InBrief eNewsletter | Vanderbilt University Law School

2L Holt wins Jackson Prize; 1Ls Cecot & Lim win Martin Prize

Ryan Thomas Holt, Class of 2010, is the winner of Vanderbilt Law School’s 2008-09 Robert F. Jackson Memorial Prize, awarded annually to the member of the second-year law class who maintains the highest scholastic average over two years.

The law school’s 2008-09 Archie B. Martin Memorial Prize for Scholarship, awarded annually to the first-year student who earns the highest general average in the first year of law school, is shared by two students, Caroline Cecot and Jinghui Lim. Both are enrolled in Vanderbilt Law School’s Ph.D. in Law & Economics program.

Holt, a Nashville native who is serving as a summer associate with Kirkland & Ellis in Chicago and with Sherrard and Roe in Nashville, earned his undergraduate degree at Vanderbilt in 2005 and then spent a year teaching sixth grade in Harlem with the Teach For America program. He earned his M.A. in economics at the University of Nebraska-Lincoln before entering Vanderbilt Law School in 2007. He currently serves on the Moot Court Board and will serve as Editor-in-Chief of the Vanderbilt Law Review for the 2009-10 term. He has been a Pearl Cohn High School site coordinator through the Street Law Program, a student-run program through which law students teach legal basics to high school seniors. Holt’s prize recognizes his outstanding academic performance from 2007-09.

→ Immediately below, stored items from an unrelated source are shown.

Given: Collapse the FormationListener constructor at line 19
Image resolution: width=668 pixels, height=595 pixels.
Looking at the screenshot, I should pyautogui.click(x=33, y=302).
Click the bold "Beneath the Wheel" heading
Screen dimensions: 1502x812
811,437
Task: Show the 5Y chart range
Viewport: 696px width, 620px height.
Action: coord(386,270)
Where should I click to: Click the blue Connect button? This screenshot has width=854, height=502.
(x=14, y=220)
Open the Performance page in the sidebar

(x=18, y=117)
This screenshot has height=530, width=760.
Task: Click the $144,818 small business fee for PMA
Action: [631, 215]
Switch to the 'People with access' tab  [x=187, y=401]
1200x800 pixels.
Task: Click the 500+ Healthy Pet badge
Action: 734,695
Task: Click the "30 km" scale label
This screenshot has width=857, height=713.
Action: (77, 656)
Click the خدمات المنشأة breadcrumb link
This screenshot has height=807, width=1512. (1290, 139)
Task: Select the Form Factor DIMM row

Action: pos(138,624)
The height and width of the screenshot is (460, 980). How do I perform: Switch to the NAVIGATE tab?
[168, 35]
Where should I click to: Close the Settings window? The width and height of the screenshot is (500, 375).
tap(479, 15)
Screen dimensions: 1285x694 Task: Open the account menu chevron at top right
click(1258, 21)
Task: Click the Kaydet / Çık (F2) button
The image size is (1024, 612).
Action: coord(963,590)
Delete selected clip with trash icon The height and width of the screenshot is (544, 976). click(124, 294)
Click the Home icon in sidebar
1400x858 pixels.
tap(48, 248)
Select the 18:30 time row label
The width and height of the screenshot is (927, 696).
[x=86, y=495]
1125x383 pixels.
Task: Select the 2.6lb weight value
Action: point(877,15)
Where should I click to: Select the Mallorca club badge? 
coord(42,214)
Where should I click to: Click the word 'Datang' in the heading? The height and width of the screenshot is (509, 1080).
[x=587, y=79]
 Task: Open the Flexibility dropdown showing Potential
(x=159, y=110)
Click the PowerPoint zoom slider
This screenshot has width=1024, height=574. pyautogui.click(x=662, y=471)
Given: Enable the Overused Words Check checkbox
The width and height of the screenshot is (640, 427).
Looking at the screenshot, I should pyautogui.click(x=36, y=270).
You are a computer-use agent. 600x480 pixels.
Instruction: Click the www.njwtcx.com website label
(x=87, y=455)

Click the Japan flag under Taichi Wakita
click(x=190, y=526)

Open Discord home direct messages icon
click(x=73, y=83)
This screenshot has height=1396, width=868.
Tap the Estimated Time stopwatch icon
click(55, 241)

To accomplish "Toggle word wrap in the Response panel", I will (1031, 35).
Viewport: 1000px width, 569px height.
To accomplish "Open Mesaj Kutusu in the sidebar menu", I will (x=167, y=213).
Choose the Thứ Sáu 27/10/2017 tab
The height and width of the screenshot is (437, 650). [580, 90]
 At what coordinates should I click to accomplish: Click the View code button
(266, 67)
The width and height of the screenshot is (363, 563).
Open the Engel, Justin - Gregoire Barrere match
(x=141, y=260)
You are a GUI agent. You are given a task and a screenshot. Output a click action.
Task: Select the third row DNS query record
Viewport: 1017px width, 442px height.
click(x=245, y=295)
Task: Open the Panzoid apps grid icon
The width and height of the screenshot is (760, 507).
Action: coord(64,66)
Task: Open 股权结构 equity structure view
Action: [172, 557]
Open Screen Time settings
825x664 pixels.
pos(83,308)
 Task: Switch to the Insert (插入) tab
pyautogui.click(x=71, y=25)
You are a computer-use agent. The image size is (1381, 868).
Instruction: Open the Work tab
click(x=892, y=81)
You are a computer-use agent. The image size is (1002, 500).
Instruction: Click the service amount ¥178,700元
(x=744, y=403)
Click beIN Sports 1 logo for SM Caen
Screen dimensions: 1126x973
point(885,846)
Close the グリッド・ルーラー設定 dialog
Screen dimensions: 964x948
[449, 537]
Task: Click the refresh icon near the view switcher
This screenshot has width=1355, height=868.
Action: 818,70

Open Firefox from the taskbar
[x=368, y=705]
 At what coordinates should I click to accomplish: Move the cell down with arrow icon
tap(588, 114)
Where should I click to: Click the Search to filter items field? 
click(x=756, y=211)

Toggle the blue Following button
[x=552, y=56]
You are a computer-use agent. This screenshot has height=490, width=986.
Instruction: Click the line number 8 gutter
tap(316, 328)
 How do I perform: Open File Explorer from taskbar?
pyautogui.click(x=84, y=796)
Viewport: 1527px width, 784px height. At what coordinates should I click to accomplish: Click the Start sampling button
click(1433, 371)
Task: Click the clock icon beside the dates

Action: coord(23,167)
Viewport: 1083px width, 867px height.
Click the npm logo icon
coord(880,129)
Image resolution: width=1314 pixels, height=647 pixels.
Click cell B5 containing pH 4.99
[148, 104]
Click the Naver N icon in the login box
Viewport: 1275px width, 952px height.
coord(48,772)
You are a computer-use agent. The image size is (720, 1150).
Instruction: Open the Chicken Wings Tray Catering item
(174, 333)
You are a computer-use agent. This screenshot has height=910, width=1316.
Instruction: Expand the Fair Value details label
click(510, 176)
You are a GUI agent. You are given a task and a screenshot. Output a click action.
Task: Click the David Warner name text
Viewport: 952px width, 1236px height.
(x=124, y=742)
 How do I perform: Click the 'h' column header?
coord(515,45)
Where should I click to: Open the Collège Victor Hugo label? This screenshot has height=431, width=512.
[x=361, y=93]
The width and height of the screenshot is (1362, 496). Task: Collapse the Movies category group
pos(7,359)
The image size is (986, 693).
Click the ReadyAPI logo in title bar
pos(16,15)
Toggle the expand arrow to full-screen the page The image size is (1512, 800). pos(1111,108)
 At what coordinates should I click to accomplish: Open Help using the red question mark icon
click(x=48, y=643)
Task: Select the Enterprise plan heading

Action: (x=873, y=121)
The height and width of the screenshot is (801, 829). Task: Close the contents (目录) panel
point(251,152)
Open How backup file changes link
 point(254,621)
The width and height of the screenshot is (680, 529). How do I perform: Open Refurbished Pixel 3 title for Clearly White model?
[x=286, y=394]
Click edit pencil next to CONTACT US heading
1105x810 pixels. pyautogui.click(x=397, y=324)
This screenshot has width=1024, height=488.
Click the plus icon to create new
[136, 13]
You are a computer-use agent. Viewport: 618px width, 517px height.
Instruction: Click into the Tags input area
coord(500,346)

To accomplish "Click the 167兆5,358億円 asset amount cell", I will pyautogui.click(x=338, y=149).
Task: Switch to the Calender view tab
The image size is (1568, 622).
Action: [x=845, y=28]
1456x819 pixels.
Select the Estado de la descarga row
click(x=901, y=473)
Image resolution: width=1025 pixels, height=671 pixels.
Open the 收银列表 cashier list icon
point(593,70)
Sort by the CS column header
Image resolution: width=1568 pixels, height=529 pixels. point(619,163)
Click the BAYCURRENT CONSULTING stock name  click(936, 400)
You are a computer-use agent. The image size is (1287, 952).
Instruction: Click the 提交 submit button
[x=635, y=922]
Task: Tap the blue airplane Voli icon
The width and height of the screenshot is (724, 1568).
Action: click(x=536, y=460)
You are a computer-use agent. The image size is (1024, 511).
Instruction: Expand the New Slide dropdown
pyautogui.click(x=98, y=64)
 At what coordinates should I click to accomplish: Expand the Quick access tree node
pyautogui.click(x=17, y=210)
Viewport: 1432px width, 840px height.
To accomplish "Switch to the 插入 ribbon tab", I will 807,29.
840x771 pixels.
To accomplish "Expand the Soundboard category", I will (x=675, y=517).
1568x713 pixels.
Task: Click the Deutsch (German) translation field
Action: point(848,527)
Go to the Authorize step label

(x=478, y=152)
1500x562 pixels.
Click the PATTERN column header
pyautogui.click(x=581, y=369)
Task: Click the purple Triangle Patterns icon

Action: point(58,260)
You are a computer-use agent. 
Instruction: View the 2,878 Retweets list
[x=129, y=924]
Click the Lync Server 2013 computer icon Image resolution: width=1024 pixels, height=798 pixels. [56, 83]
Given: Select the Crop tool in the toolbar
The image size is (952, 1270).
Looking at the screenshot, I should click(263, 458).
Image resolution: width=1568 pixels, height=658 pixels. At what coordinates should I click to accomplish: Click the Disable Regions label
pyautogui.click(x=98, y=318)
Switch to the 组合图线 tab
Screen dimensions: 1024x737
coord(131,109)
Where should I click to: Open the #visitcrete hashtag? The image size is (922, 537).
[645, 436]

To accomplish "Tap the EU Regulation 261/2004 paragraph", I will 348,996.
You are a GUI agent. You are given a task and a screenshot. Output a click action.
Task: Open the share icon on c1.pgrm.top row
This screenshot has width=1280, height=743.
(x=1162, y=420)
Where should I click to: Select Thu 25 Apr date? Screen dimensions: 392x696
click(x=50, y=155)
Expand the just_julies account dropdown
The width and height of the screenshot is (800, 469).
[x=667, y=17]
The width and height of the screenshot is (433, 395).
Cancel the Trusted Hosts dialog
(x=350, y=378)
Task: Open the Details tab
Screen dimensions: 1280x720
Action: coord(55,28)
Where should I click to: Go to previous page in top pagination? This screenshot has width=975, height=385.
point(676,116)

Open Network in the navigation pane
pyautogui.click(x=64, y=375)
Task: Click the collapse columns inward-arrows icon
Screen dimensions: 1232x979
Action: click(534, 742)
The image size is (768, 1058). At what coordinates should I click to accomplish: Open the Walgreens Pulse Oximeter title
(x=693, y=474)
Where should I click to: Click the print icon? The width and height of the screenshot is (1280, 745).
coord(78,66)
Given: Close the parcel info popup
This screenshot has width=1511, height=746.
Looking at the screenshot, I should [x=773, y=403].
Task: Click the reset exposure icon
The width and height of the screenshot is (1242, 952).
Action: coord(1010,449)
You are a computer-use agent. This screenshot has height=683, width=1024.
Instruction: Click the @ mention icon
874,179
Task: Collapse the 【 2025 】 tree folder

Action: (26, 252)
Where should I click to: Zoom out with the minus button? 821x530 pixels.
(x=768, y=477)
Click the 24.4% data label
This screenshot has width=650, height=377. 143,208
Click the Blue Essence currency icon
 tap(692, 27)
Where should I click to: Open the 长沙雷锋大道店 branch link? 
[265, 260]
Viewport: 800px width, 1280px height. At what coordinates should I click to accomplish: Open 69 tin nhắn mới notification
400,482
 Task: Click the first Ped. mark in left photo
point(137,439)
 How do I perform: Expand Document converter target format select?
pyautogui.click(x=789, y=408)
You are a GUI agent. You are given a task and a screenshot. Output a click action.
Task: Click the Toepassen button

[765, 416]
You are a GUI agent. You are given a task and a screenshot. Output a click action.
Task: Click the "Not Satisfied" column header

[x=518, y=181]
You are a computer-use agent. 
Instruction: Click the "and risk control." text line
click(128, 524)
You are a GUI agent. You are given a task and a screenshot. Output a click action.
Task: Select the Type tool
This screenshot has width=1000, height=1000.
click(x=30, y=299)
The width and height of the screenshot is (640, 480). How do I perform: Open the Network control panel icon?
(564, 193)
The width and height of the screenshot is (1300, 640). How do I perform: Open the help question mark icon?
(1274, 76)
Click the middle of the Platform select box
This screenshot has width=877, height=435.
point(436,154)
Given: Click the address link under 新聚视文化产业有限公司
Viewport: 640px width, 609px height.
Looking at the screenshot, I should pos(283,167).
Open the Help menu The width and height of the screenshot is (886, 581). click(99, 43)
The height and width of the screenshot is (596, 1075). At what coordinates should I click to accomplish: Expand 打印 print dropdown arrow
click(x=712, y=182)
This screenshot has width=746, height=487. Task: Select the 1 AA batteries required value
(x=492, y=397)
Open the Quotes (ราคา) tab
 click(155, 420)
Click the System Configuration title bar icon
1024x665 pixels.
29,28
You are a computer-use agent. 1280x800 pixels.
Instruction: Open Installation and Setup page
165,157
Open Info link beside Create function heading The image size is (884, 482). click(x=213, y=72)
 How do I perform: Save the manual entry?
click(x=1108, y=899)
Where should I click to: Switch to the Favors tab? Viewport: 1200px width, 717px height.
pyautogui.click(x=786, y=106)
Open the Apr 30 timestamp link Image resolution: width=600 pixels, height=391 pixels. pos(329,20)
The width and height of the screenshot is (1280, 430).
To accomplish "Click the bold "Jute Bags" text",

Caroline Cecot entered Vanderbilt’s Ph.D. Program in Law and Economics after graduating from Harvard University with a degree in economics and spending two years working as a public policy researcher in Washington, D.C. “After graduation, I was torn as to whether I wanted to earn a J.D. or a Ph.D.,” Cecot says. “Vanderbilt’s Law and Economics program was the perfect solution.” Cecot’s husband, Piotr Pilarski, just completed his second year at Vanderbilt Medical School.

Jinghui Lim, who is from Singapore, earned her undergraduate degree at Duke University in economics and computer science, and then served as a research assistant at Duke’s Center for Health Policy before coming to Vanderbilt for the Ph.D. Program in Law and Economics.

Cecot and Lim have worked as research assistants in the Law and Economics department during summer 2009.

“It is my pleasure to congratulate these students for their impressive academic achievement,” Dean Chris Guthrie said.